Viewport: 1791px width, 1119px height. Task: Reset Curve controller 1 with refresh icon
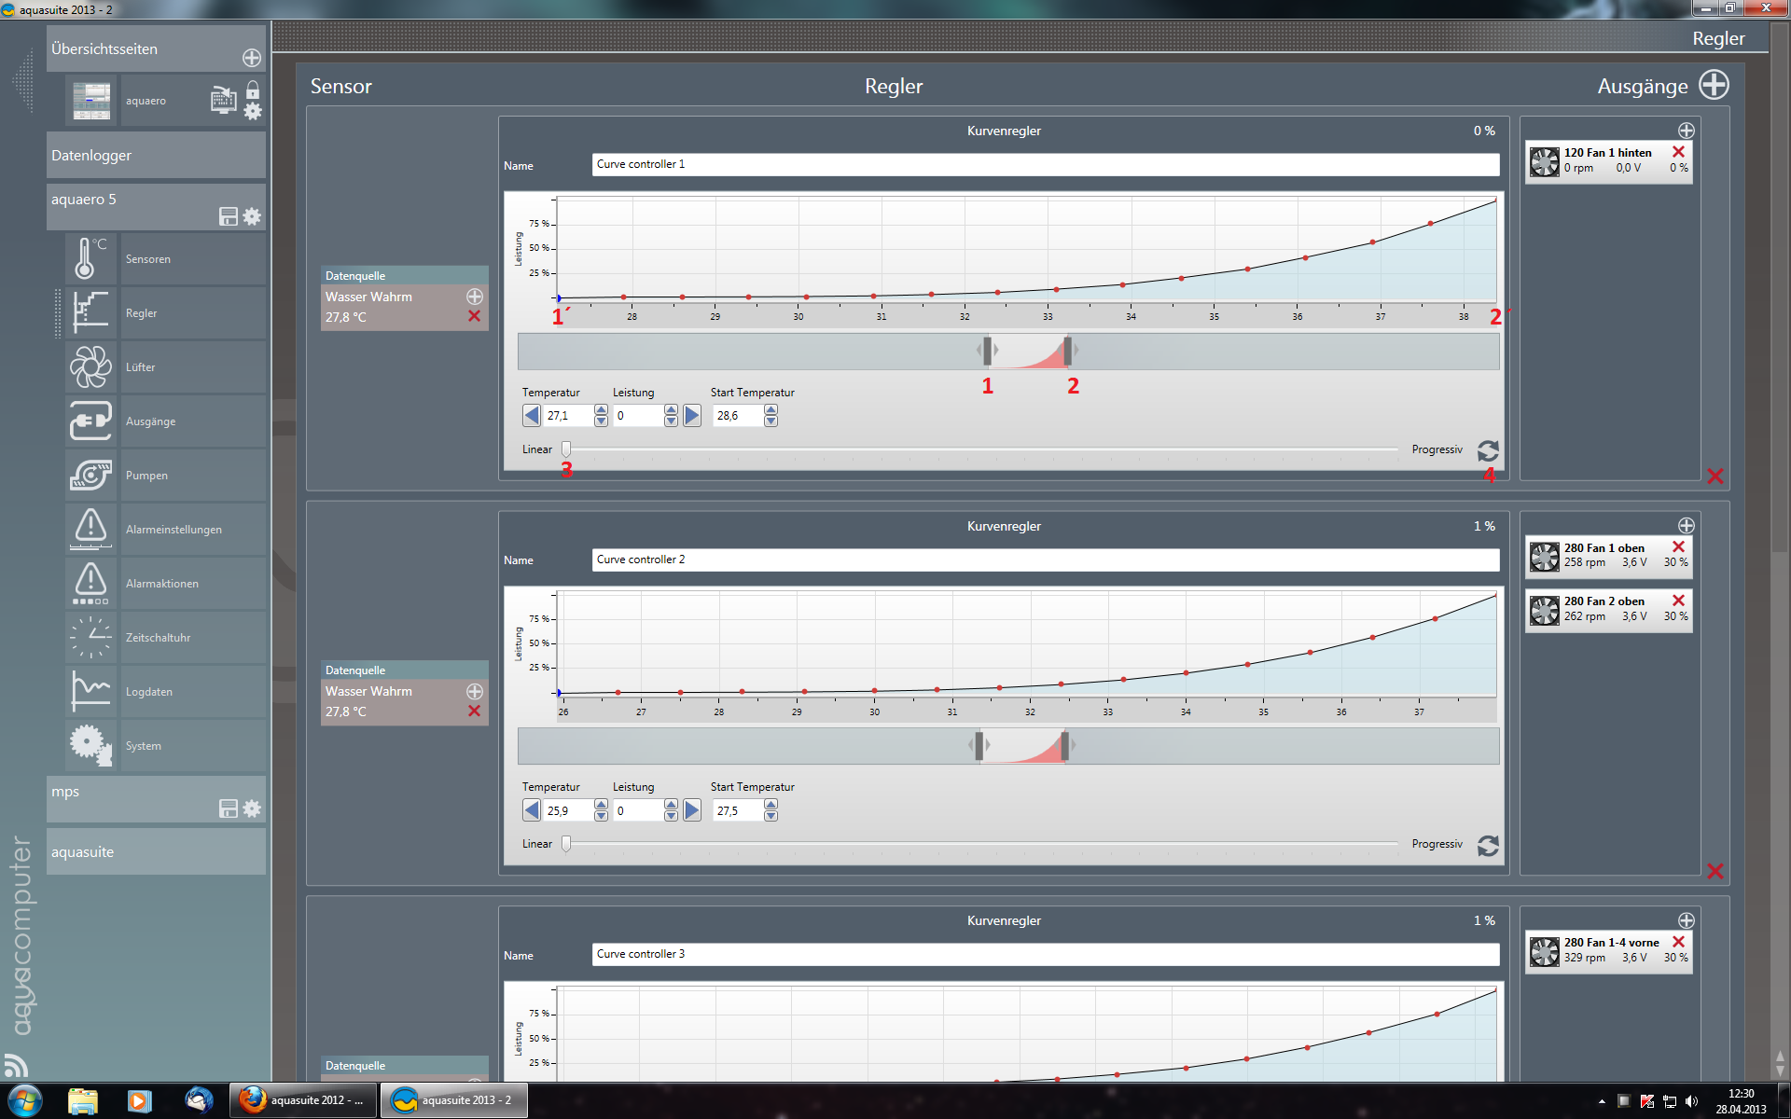pos(1488,451)
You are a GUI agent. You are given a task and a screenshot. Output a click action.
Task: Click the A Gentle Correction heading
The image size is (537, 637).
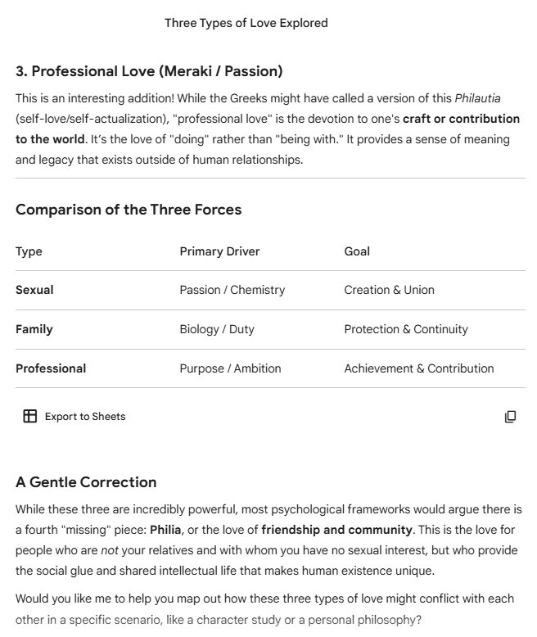[86, 481]
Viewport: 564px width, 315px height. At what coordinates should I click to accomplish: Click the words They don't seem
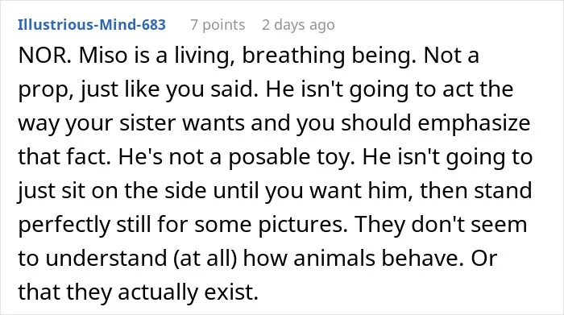pyautogui.click(x=441, y=224)
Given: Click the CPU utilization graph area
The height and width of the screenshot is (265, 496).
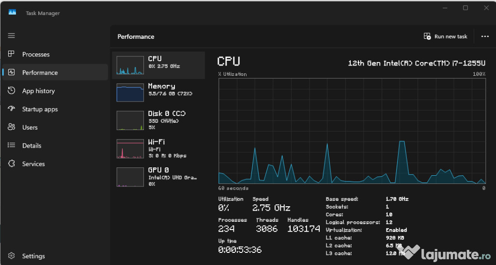Looking at the screenshot, I should [352, 131].
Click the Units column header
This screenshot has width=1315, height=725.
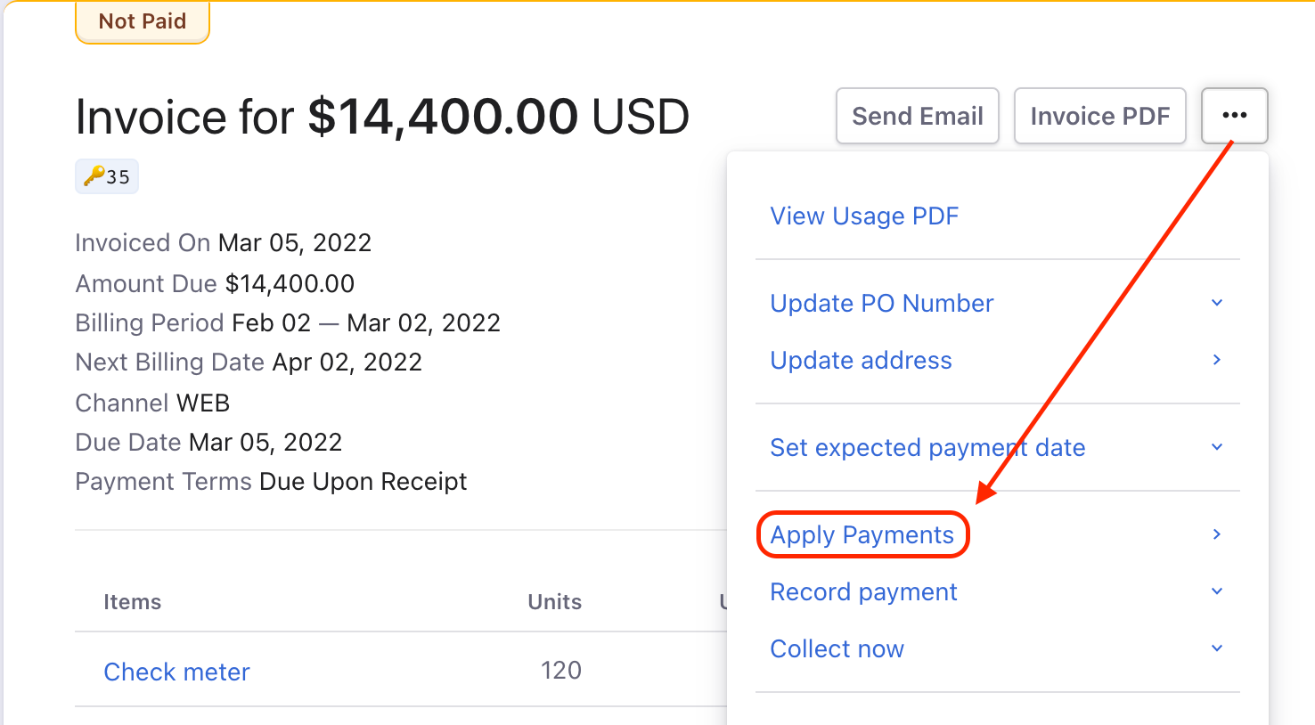pyautogui.click(x=554, y=602)
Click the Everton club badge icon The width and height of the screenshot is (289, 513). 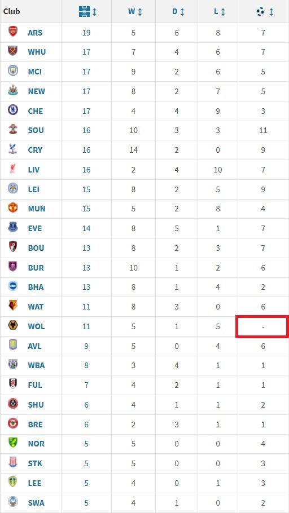point(13,227)
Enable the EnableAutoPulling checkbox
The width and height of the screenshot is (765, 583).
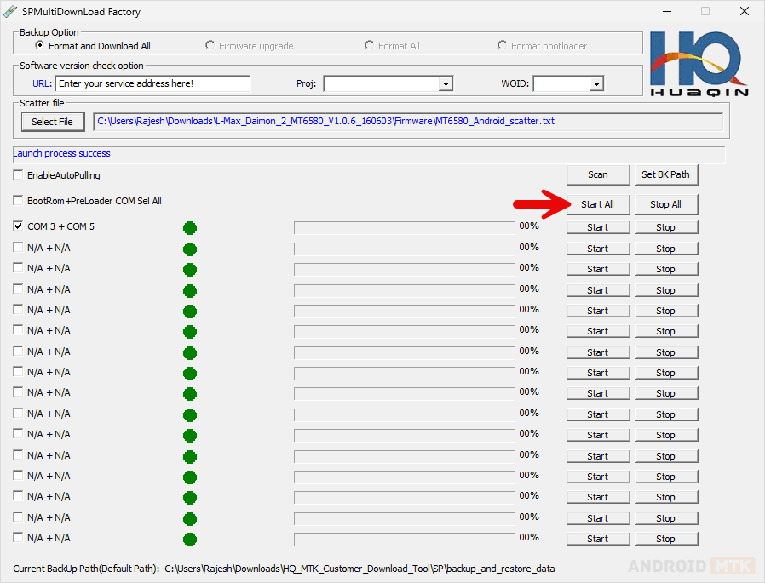(x=19, y=175)
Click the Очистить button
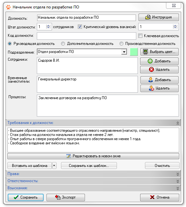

▬▬▬▬▬▬

TASK TO CARRY OUT: State how many lines in the entries above contain the string "Viewport", treating uppercase and lowercase as different. Reply with the number only.

WRITTEN SOLUTION: 2